◆ **SEITENTEXT**:
Wie König Fussball von Tel Aviv aus die Welt erobert – in Form einer Web-Community namens "Footbo"...
Von Benjamin Rosendahl
Der englische Fussballnationalspieler Gary Linecker sagte einmal, dass "Fussball ein Spiel ist, wo 90 Minuten lang 22 Menschen einen Ball hinterherlaufen – und am Ende die Deutschen gewinnen." Oft hat diese Aussage gestimmt, nicht aber bei dieser EM (Spanien besiegte Deutschland im Endspiel und gewann die EM – zum ersten Mal seit 44 Jahren). "Unterschätze nie ein Land, wo Stiere ungeschützt durch die Straßen laufen," meint Mani Honigstein, Gründer von "Footbo".
"Footbo", dessen Hauptsitz in Tel-Aviv ist, hat von der Europameisterschaft durchgehend berichtet. Ihre vielen Anhänger haben sich in Diskussionsgruppen hitzige Argumente geliefert. Gleichzeitig berichteten einige der weltweit anerkanntesten Sportjournalisten auf ihren Blogs auf der Site, deren Ziel es ist, "eine Online-Community für Fussballfans weltweit zu sein."

◆ **SCHRIFTLICHE AUFGABE 1**:
Beantworte zum Text über Footbo die folgenden Fragen:
(a) Welches Land besiegte Deutschland im Endspiel der EM?
(b) In welcher Stadt hat Footbo seinen Hauptsitz?
(c) Wer hat Footbo gegründet?
◆ **SCHRIFTLICHE AUFGABE 2**: Nimm den Text über Footbo nach dessen letztem Satz wieder auf und schreibe ihn weiter.

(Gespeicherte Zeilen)
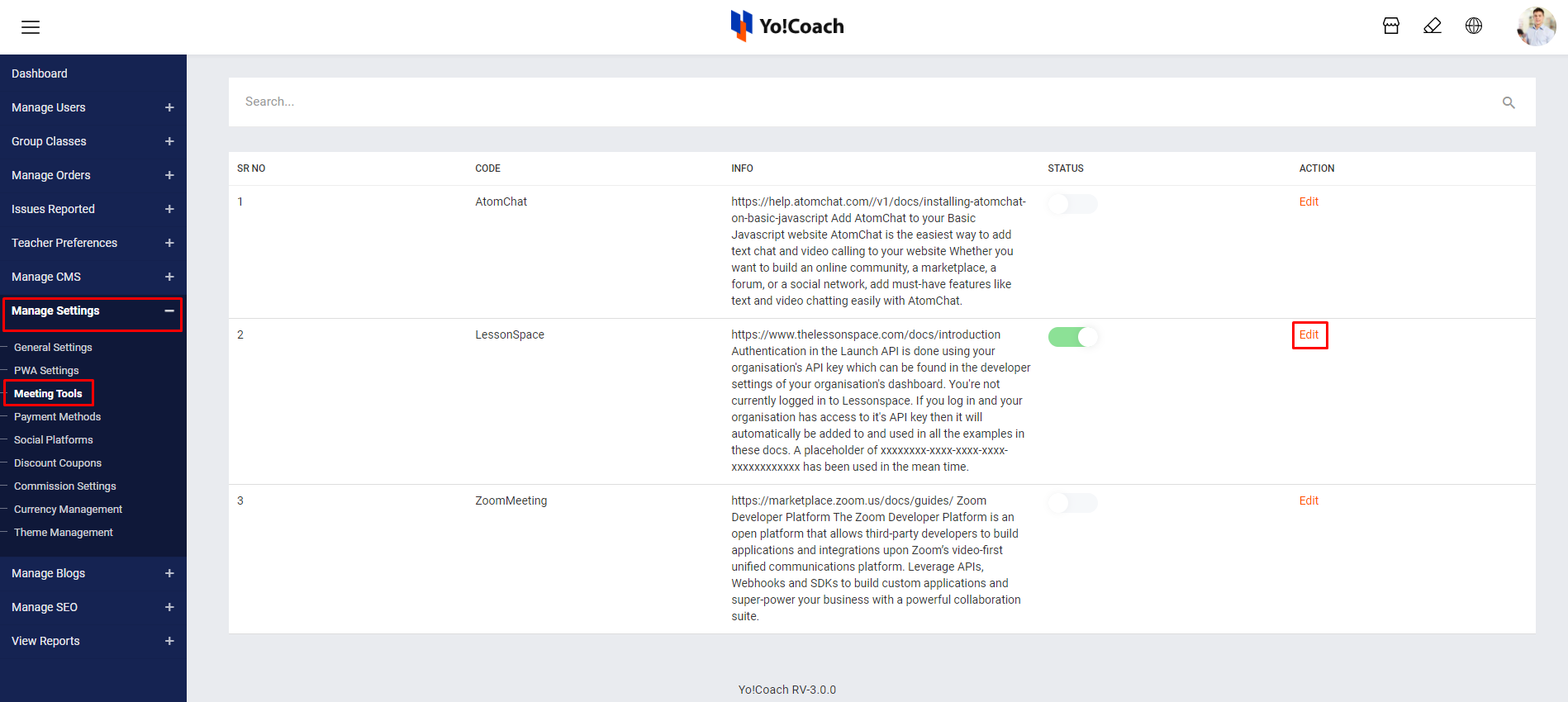Select Meeting Tools in the sidebar

[x=48, y=393]
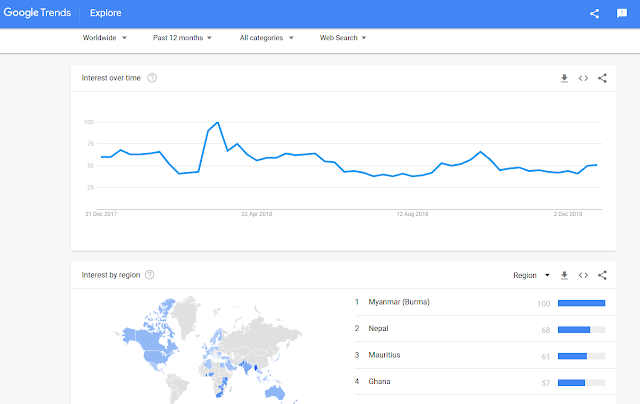Screen dimensions: 640x404
Task: Share the Interest by region card
Action: [x=602, y=275]
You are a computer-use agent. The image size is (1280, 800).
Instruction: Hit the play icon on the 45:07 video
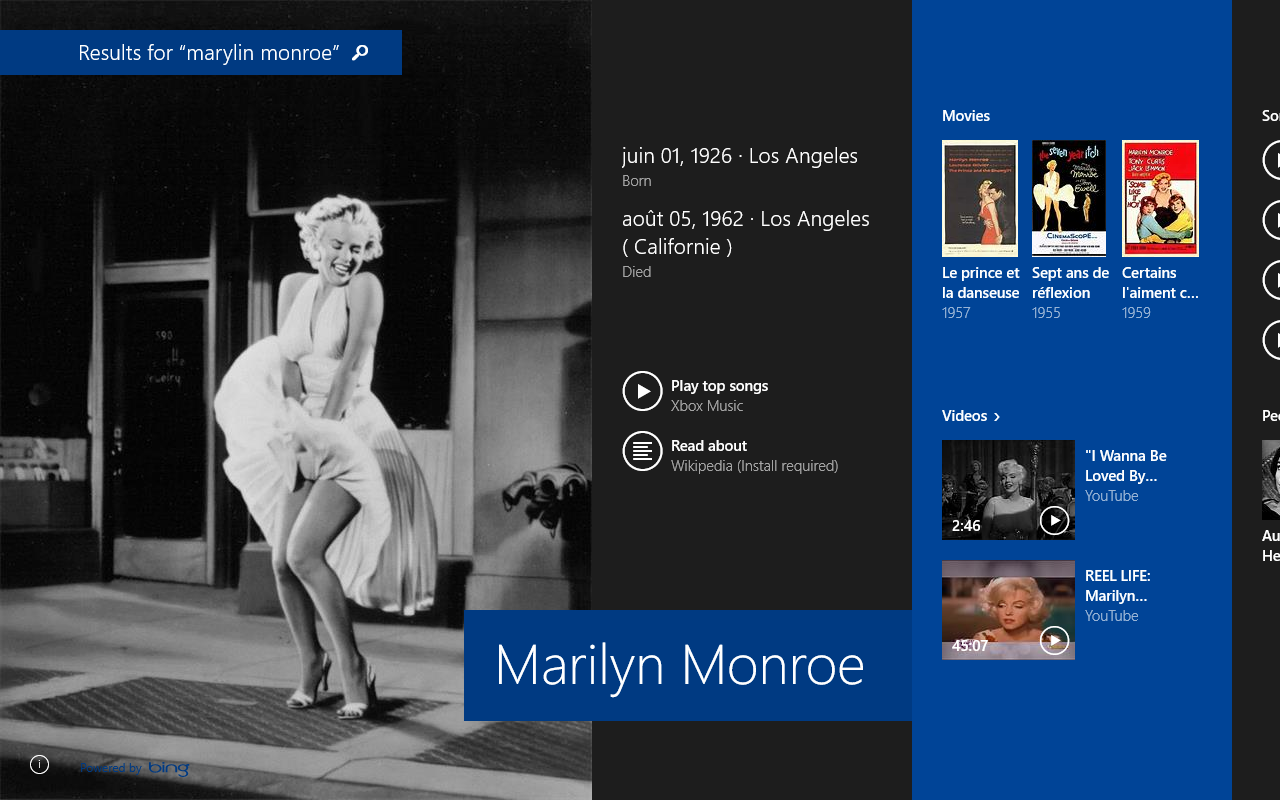[1054, 640]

◆ **ENDERGEBNIS 1**:
(a) Spanien
(b) Tel Aviv
(c) Mani Honigstein

◆ **ENDERGEBNIS 2**:
Ich traf Mani in seinem Büro in Tel Aviv, wo er eine gute Aussicht auf das Mittelmeer hat. Es war 9 Uhr früh, auf verschiedenen Fernsehern liefen Spiele unterschiedlicher europäischer Ligen und Manis Blick schwenkte hin und her. Aus seiner Kaffeetasse roch es nach starkem Kaffee und Kardamon ("was man in Israel türkischen Kaffee nennt, obwohl in der Türkei statt Kaffee nur Tee getrunken wird"). "Fussball war schon immer meine Leidenschaft, seit dem ich mich erinnern kann", sagt Mani, der in München geboren ist. Seit seiner frühen Jugend war er in zwei Clubs festes Mitglied – in der ZJD (Zionistische Jugend Deutschland) und beim FCB (Fussball Club Bayern München). Hier in Israel versucht er, beide Leidenschaften – den Fussball und den Zionismus, zu verwirklichen.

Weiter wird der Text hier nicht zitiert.